Tuesday, 16 July 2013

The G Test and Bisulphite Sequencing DMRs

This is Part 4 in a series on Bisulphite Sequencing.
You can return to Part 3 (Bisulphite Sequencing Simple Visualisation).

Okay, so we have our bisulphite sequencing data on the UCSC genome browser. Lets assume we have two conditions CondA and CondB, and we have two replicates of each condition. We can see what appear to be changes from our visual inspection on the browser. Now what?

Well, we probably want to compute differentially methylated regions. With 1 replicate of each that's fairly straight forward for categorical data like the bisulphite seq data we have - we use fishers exact test. With replicates a simple approach is just to pool the two replicates together and do our fishers exact test on the pooled data, but this doesn't give us a very good idea of what's going on if the two replicates disagree for a given region.

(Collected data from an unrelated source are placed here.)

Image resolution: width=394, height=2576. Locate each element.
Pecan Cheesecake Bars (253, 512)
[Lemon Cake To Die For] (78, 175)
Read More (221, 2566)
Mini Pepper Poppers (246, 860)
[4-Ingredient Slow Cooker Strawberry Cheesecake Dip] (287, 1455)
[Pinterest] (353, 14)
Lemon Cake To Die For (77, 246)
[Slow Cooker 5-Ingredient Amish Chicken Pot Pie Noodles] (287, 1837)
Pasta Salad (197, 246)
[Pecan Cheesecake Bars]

Instead we use the G-test which can be calculated for any given contingency table with the following formula:

$$$$ G = 2 \sum_{i=0}^{r} \sum_{j=0}^{c} {O_{i,j} \ln(O_{i,j}/E_{i,j}) } $$$$
Where, $$$r$$$ and $$$c$$$ are the number of rows and columns in the contingency table, $$$O_{i,j}$$$ and $$$E_{i,j}$$$ are the Observed and Expected values for cell $$$i,j$$$ in the table. I've detailed how to implement the G-test for a 2x2 contingency table in Python previously.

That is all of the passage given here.